━━ Recorded data ━━

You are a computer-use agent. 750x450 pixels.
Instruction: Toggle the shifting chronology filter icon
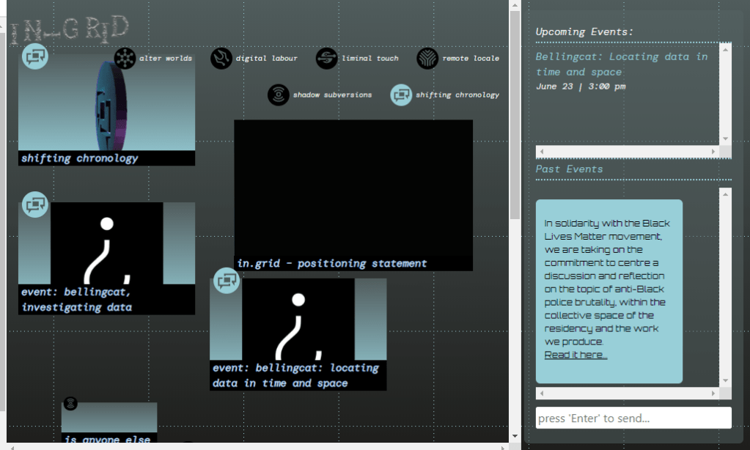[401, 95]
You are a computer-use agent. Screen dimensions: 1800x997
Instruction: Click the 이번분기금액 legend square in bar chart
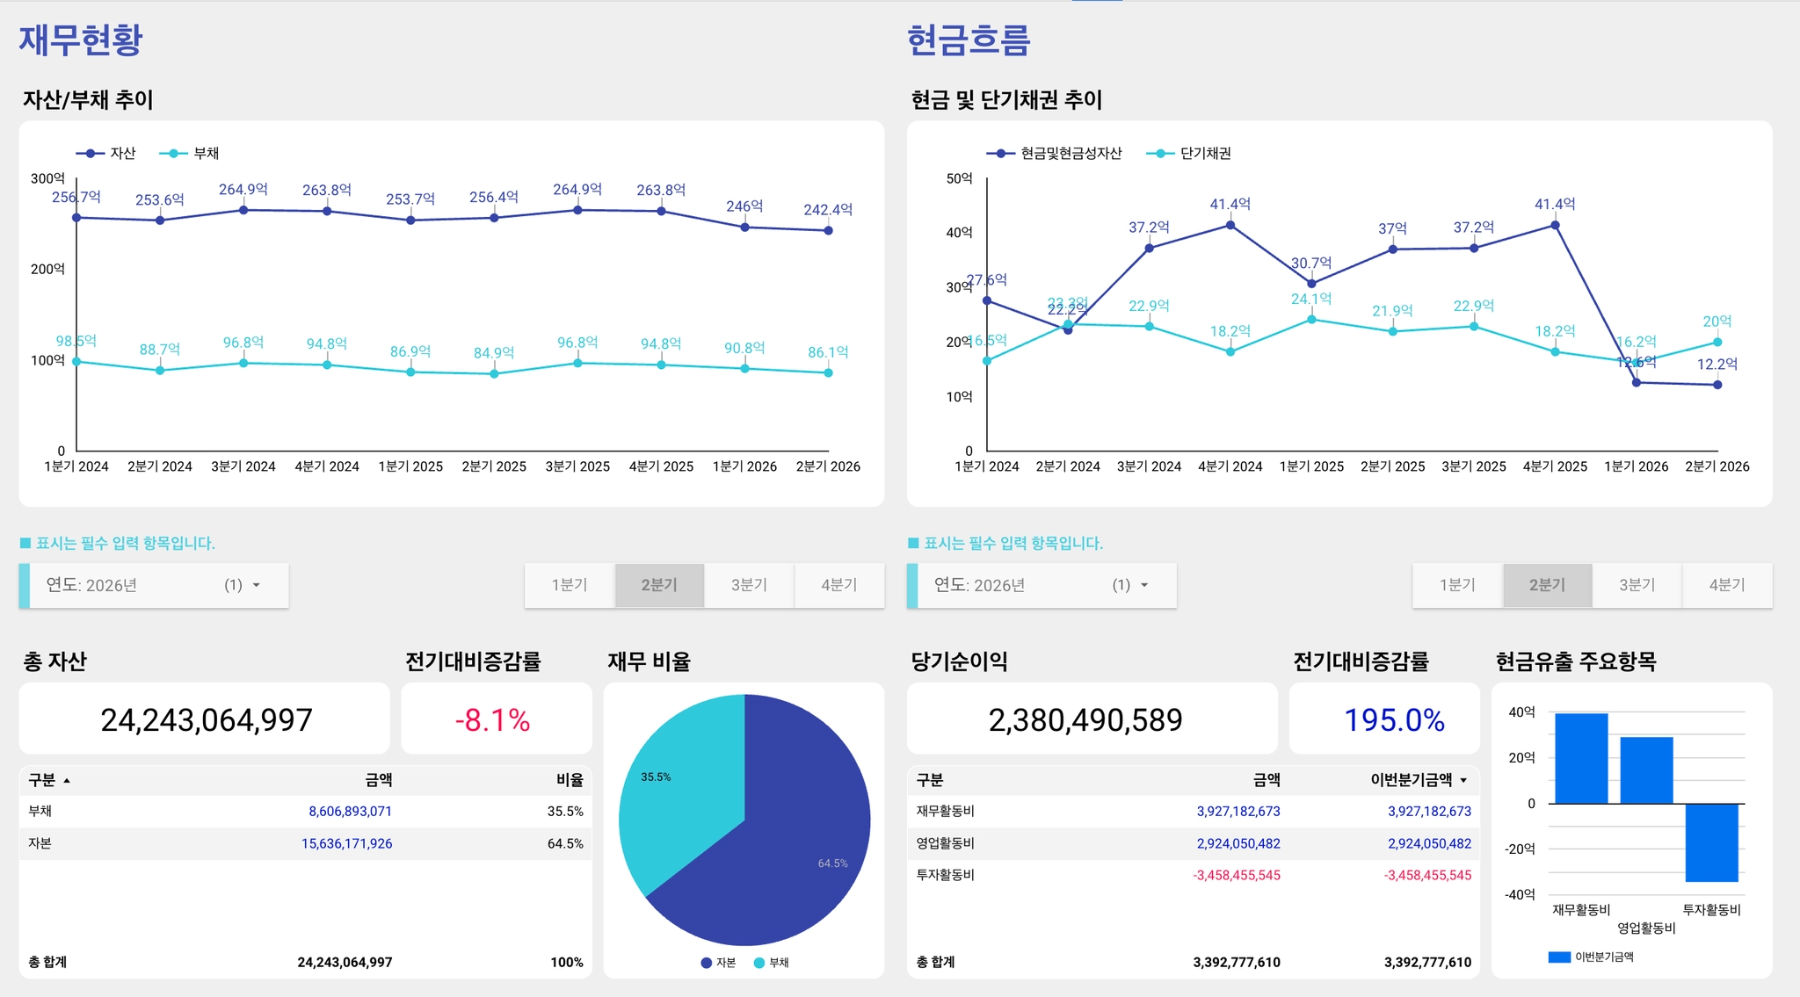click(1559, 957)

━━━

▸ **Task statement**
Identify the lines above with the word "agent". Copy them.

▸ **Your response**
You are a computer-use agent. 750x450 pixels.
You are a computer-use agent. Screen dimensions: 1800x997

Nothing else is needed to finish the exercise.